Prepare statistics interview answers about averages, uncertainty, correlation, sampling and experiments with a conversion-rate comparison example. Start with the question, explain the mechanism, and then state an assumption or tradeoff. The scenarios below are original practice examples, not questions supplied by an employer.
When can an average be misleading?
An average can hide skew, outliers or differences between groups. Ask what each observation represents and whether all observations should have the same weight. A typical delivery time may differ from the mean when a few deliveries are extremely late. Explain why you would show a median, spread or segment breakdown as well. Do not choose a statistic merely because it makes the result look more favorable.

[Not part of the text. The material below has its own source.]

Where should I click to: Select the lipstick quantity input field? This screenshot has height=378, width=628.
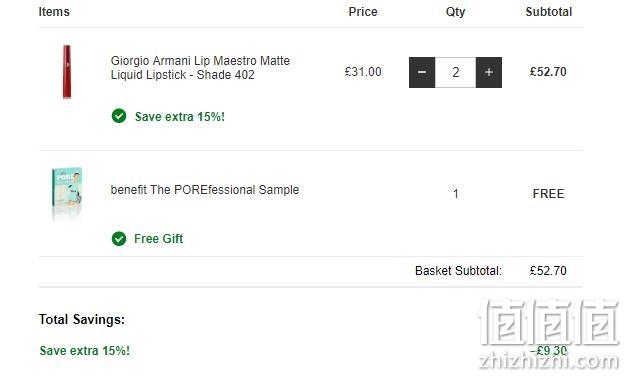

What does correlation establish?
It describes association under the measure and data used; it does not by itself establish that changing one variable causes the other to change. Confounding, selection and reverse direction may explain the pattern. Give a plausible alternative explanation and identify evidence that could distinguish it. A strong answer connects the uncertainty to a decision rather than simply repeating that correlation is not causation.

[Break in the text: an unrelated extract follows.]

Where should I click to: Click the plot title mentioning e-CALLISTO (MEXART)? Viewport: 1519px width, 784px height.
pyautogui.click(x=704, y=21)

What does a confidence interval communicate?
It expresses uncertainty from a specified method and assumptions. In a frequentist interpretation, repeated intervals constructed by that method have the stated long-run coverage. Avoid automatically describing a particular interval as a probability that the fixed parameter lies inside it. In a business conversation, explain the range, the sampling assumptions and whether it supports the practical decision under consideration.
How do you design an A/B test?
Define the decision, assignment unit, primary metric and evaluation plan before looking for a favorable result. Randomize appropriately, check whether groups interfere with each other and track guardrail metrics. Estimate the sample needed for an effect that matters to the business. A click increase may not justify rollout if purchases or reliability deteriorate. Describe how exclusions and incomplete exposure will be handled.
How do you explain statistical versus practical significance?
Statistical evidence concerns compatibility with a model or hypothesis; practical importance concerns the size and consequences of the effect. A tiny effect can be detected with a large sample yet fail to justify implementation cost. An apparently large effect in a small sample can remain uncertain. Explain the absolute difference, relative difference and uncertainty together, and avoid making a rollout decision from a p-value alone.
Worked example
Original arithmetic example: version A has 100 conversions from 1,000 users and version B has 120 from 1,000. The observed rates are 10% and 12%. The absolute difference is two percentage points and the relative increase is 20%. These arithmetic facts do not establish statistical significance or causality.
Before recommending a rollout, check randomized assignment, comparable exposure, duplicate users, the planned analysis and uncertainty. If B attracted a different mix of customers rather than a random group, the comparison may answer a different question. Explain what is known and what additional analysis is needed.
Practice plan
Calculate both changes in the worked example without software. Then explain how your conclusion changes if one user appears in both groups or if the test was stopped after a favorable day. Rehearse a short stakeholder update that includes a recommendation, uncertainty and the next piece of evidence needed.
Use Cluegent during preparation to review your own answer: ask for one incorrect assumption and one follow-up question, then respond again without suggestions. Check current plans before choosing a subscription. Follow the employer's rules during the actual interview.
Sources checked
These official references support the guide. Product details and technical documentation can change; check the linked source for current information.
Where Cluegent helps
Cluegent supports permitted live workflows with transcript context, typed prompts, screenshot-aware answers, resume context, custom response behavior, quick action buttons, and a private desktop overlay. It is most useful when you already understand the subject and need help staying structured under pressure.
Frequently asked questions
Does a 20% relative lift mean 20 percentage points?
No. Moving from 10% to 12% is a two-percentage-point difference and a 20% relative increase.
Can I conclude significance from the example totals alone?
You still need an appropriate analysis and its assumptions, including how observations were assigned and collected.